Harry recognized the complexity of the teaching profession and noted the ‘depth of both thinking and dedication’ present in our teachers’ stories.
We, in turn, are thrilled to bring the stories in this issue to you. From a math educator in California whose classroom positions students as experts, to a trans teacher in New York who illuminates the parallels between the importance of coming out to his students and his efforts to use anti-racist practices in his classroom, to an educator whose identity as a refugee changes how she sees conflict in schools, we hear stories from unique perspectives that enrich and widen our understanding of schools, students, and the ways that teachers are uniquely positioned to change things for the better.
Kaleidoscope is part of Harry’s legacy—our mission to elevate teachers as knowledge generators carries on Harry’s vision for positioning teachers as agents of change in education.

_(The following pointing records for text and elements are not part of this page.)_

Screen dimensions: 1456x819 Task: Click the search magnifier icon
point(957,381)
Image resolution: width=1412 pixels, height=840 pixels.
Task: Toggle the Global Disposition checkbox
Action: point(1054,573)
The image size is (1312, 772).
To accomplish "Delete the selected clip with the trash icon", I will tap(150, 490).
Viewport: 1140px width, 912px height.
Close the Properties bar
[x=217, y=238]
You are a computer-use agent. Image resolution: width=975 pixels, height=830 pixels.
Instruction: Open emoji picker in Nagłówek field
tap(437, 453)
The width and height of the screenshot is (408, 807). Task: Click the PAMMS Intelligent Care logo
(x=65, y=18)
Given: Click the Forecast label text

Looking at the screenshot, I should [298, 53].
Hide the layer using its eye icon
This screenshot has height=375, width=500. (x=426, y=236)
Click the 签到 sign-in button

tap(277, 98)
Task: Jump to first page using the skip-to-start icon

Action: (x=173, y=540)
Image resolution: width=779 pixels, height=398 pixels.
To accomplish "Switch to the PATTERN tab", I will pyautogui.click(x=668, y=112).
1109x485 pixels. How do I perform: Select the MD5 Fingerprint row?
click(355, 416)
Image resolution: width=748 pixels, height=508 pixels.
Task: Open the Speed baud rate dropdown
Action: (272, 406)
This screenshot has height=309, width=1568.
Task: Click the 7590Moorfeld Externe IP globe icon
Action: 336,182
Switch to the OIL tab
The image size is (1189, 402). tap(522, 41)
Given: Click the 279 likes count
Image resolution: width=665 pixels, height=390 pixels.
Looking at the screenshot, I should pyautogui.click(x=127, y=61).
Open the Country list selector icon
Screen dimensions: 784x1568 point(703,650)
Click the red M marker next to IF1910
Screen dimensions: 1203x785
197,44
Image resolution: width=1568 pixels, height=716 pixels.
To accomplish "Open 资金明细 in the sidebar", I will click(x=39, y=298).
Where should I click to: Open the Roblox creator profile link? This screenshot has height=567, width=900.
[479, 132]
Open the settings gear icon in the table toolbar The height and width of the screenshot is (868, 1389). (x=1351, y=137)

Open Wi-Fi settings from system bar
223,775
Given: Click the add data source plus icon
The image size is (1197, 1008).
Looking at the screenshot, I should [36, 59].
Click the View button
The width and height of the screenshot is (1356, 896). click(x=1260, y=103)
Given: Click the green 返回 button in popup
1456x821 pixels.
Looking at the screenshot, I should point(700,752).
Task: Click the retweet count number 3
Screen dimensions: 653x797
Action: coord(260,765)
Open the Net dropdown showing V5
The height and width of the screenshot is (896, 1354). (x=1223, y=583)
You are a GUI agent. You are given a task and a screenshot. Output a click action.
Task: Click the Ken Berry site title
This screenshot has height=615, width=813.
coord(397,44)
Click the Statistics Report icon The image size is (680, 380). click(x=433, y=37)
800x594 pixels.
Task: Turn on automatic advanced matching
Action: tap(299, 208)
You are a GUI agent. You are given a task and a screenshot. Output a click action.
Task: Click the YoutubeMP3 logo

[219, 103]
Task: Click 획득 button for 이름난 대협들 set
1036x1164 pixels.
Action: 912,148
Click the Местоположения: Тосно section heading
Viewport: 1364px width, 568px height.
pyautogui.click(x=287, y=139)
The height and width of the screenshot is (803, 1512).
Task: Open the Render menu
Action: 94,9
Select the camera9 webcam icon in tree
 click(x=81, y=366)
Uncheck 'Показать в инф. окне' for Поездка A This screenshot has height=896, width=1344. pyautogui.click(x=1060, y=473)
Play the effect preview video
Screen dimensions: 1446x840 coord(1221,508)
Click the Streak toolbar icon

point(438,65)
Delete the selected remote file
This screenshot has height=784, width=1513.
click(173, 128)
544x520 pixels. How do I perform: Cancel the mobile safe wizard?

Even when we delved into teachers’ stories that explored educational issues beyond teaching math and science, Harry remained our fervent supporter. He would email us after the release of every issue with his thoughts, encouragement, and excited responses to our work.
Harry recognized the complexity of the teaching profession and noted the “depth of both thinking and dedication” present in our teachers’ stories. And he celebrated with us, as we hope you will, the showcasing of “why we are doing what we are doing…and what Knowles is all about.”